* Asia copper stocks balloon, premiums ease
* Aluminium steady, tin rises but zinc sinks
By Nick Trevethan
SINGAPORE, Sept 25 (Reuters) - Asia physical copper premiums dipped this week as a steady inflow of metal into Asian locations in the past few months weighed on sentiment.
Stocks of copper in Busan, South Korea, have ballooned in the past few months, up at 45,650 tonnes from just over 1,000 tonnes in June.
Traders said producers were reluctant to load up London Metal Exchange warehouses in Rotterdam and other European locations, and instead were shipping to Asia and the United States.
"It's part of the strategy ahead of the annual premium talks. The producers don't want to see Europe overflowing with metal. Better to stick it on a boat to Asia and try to lose it there for a while," a trading source based in Singapore said.
Negotiations for 2010 annual copper premiums are due to start in a couple of weeks during the
LME Dinner week, with the world's biggest producer, Chile's Codelco, likely to try to win an increase on the 2009 premium settled with China at $75.
Traders said much of the inflow was metal originally ordered for China but re-routed to South Korea due to the collapse in the arbitrage window from July.
But given China's vast import demand this year and the contraction in inflows seen since July's all-time high, the increase in stock levels in Asia was small.
And premiums have not totally collapsed.
"We heard of sales of material in Shanghai and South Korea at premiums of as little as $15 in the past few weeks, but those look like distressed sellers. Other metal is trading at higher levels," a dealer in Shanghai said.

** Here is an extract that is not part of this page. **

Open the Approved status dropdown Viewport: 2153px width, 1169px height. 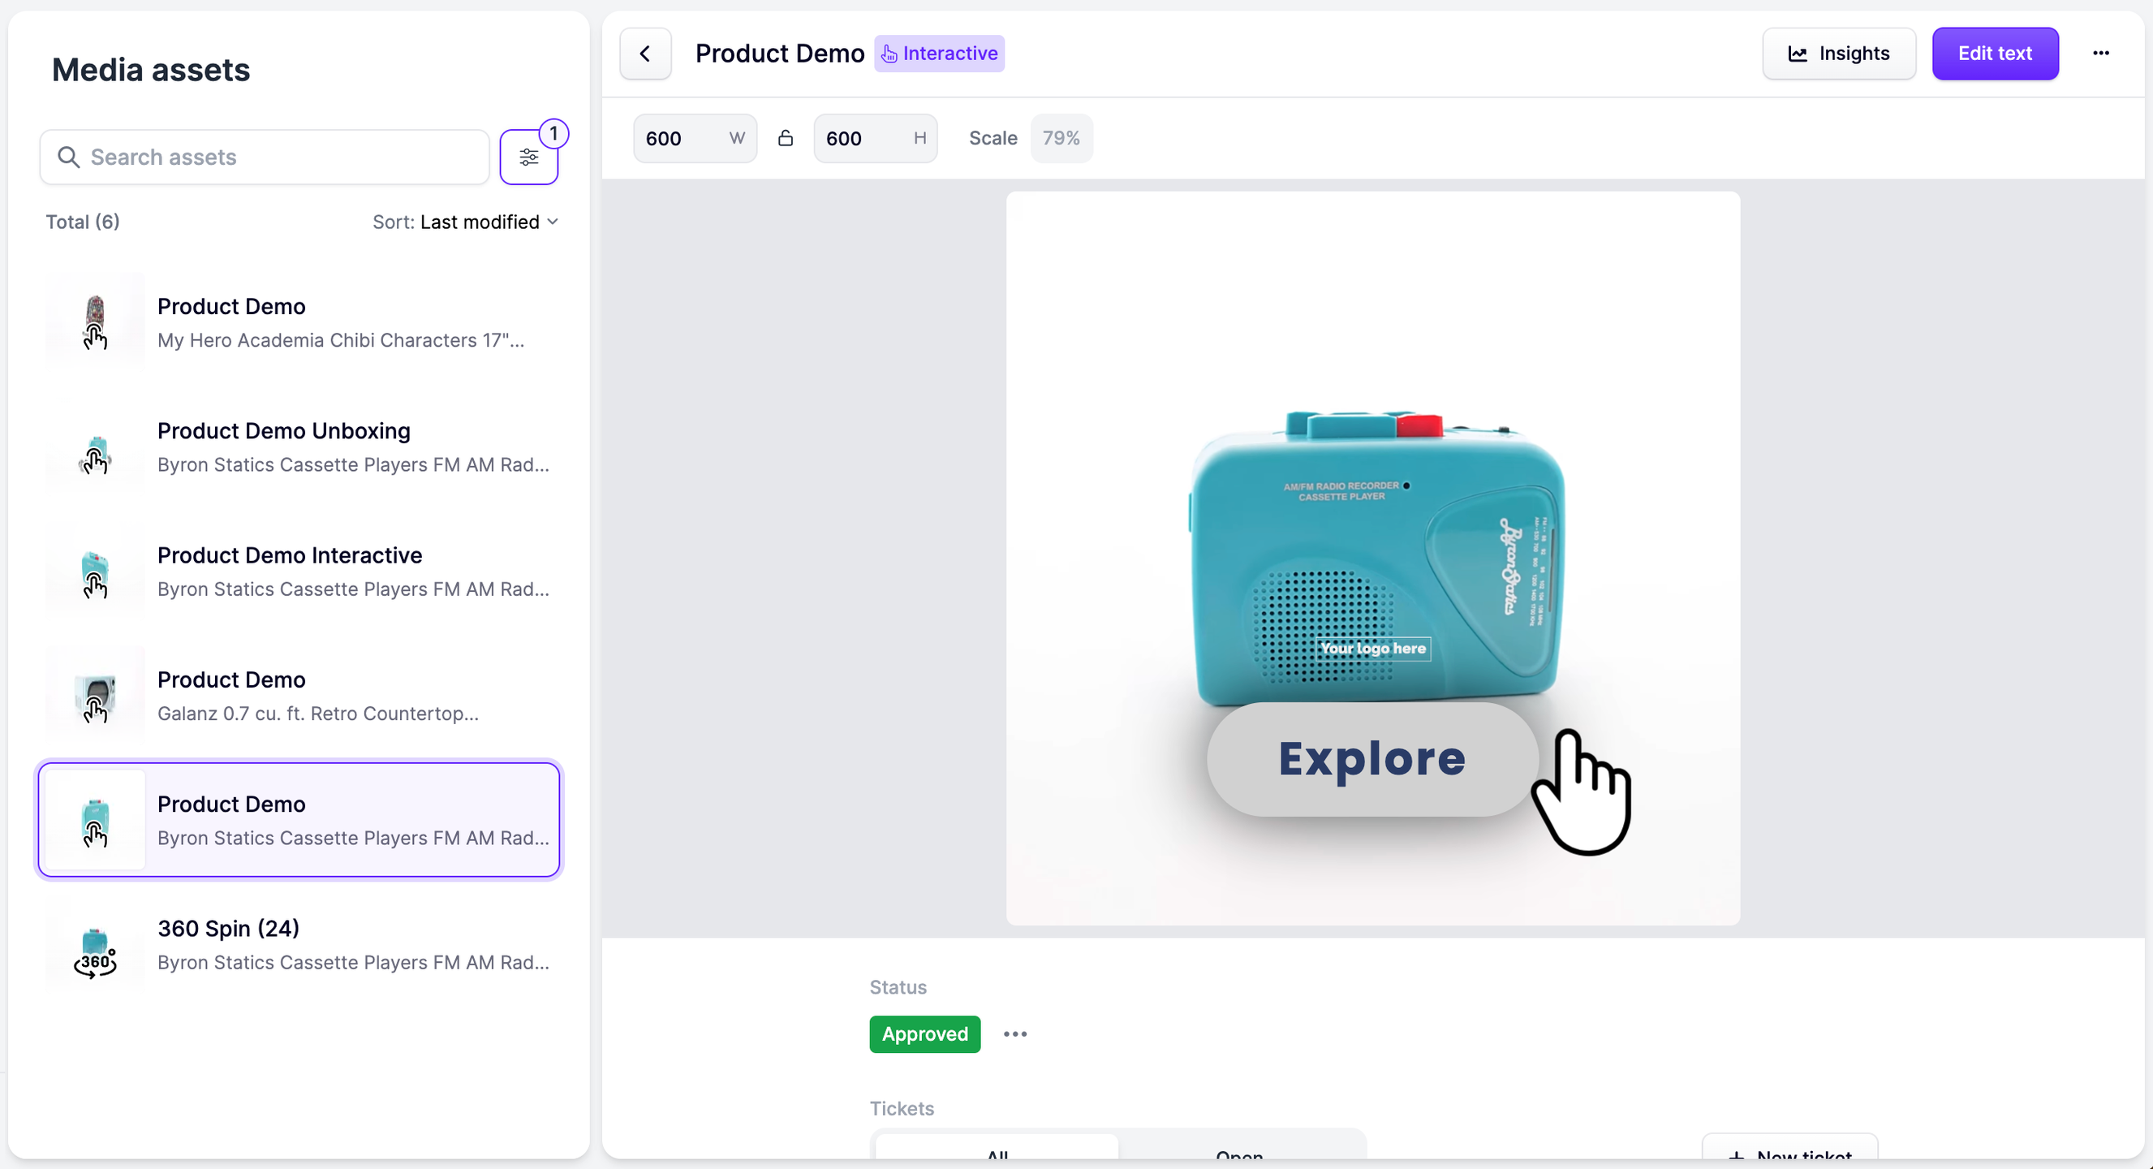coord(924,1034)
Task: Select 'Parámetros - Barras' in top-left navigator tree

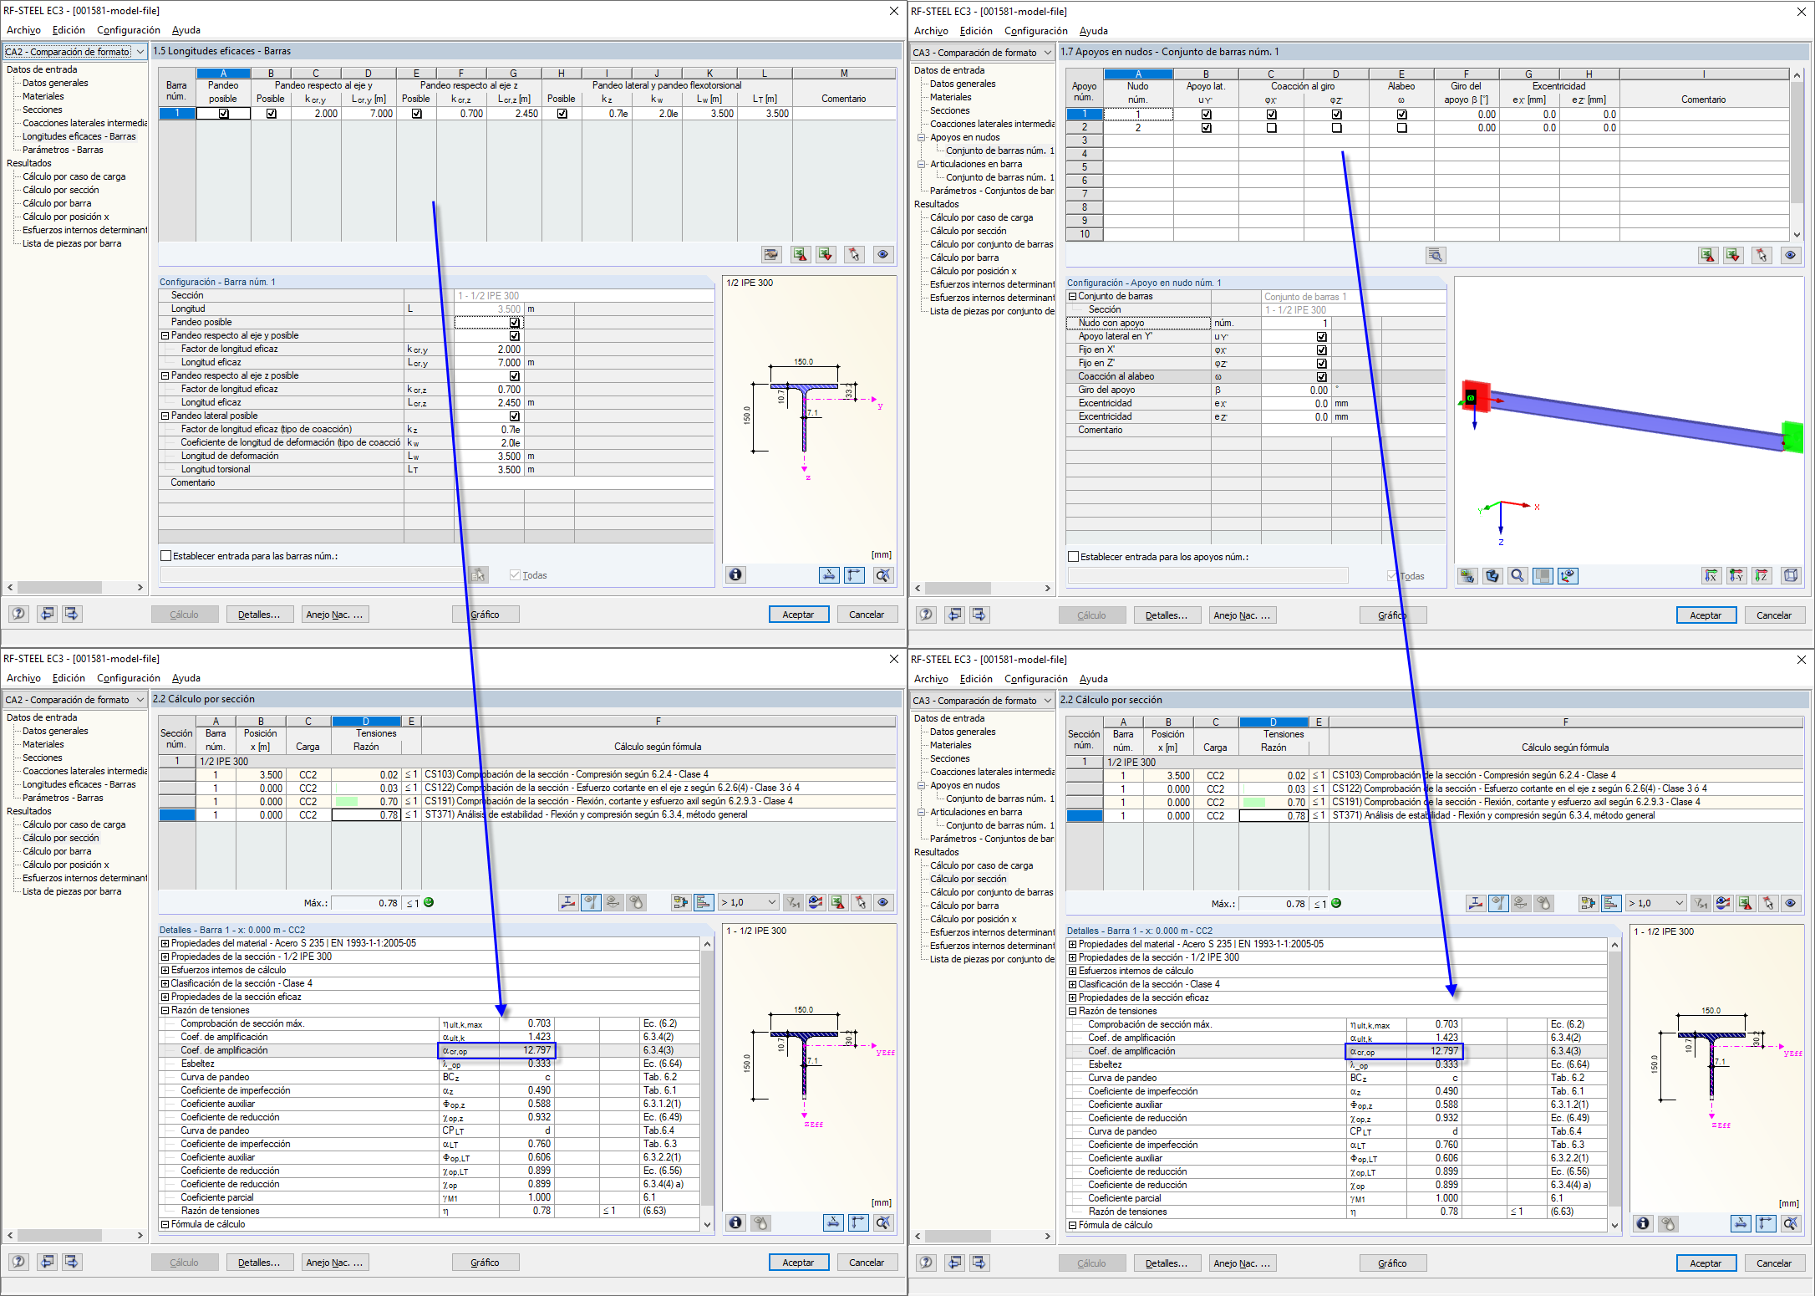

He said business in Shanghai was typically done at $45-$55 a tonne above the
LME cash price, while premiums in Singapore were around $60 versus $70 at the start of September. But another trader pegged premiums in Singapore lower at around $40/$50.
Premiums im most European locations, he said, were $15 and the market was also worried about larger deliveries into the United States -- upwards of 30,000 tonnes -- by Latin American producers.
USE OR LOSE
In South Korea, copper premiums were fairly robust. Seoul bought 3,000 tonnes of refined copper cathode for shipping by October 31 to the port of Incheon, the state-run Public Procurement Service said this week.
The agency bought 1,000 tonnes at a premium of $48 a tonne over London Metal Exchange cash prices including cost, insurance and freight (CIF), from Prime Global, and the remainder at a premium of $69 a tonne to
LME prices, CIF, from LS-Nikko Copper, an official at the agency said.
The PPS also bought 4,000 tonnes of aluminium ingot for Nov. 30 shipping at premiums between $124 and $135.
The Singapore trader pegged premiums for aluminium $85 in Singapore.
"The Chinese are buying material, and are willing to pay decent premiums. They are sitting on a lot of short-term letters of credit that they have to use or lose. The money is burning a whole in their pockets."
Aluminium stocks stand around 3.6 million tonnes - enough to supply the world for more than a month, versus copper's 6.5 days of supply in
LME storage. But analysts estimate that 75 percent of that metal is tied up in financing deals and not easily accessible to the market in the near term.
Tin premiums were of the order of $50 a tonne in Singapore for high purity metal, while zinc fell to $15 for metal from the Skorpion refinery in Namibia. Other origin material was around $45 from $30 last week and $60 at the start of the month.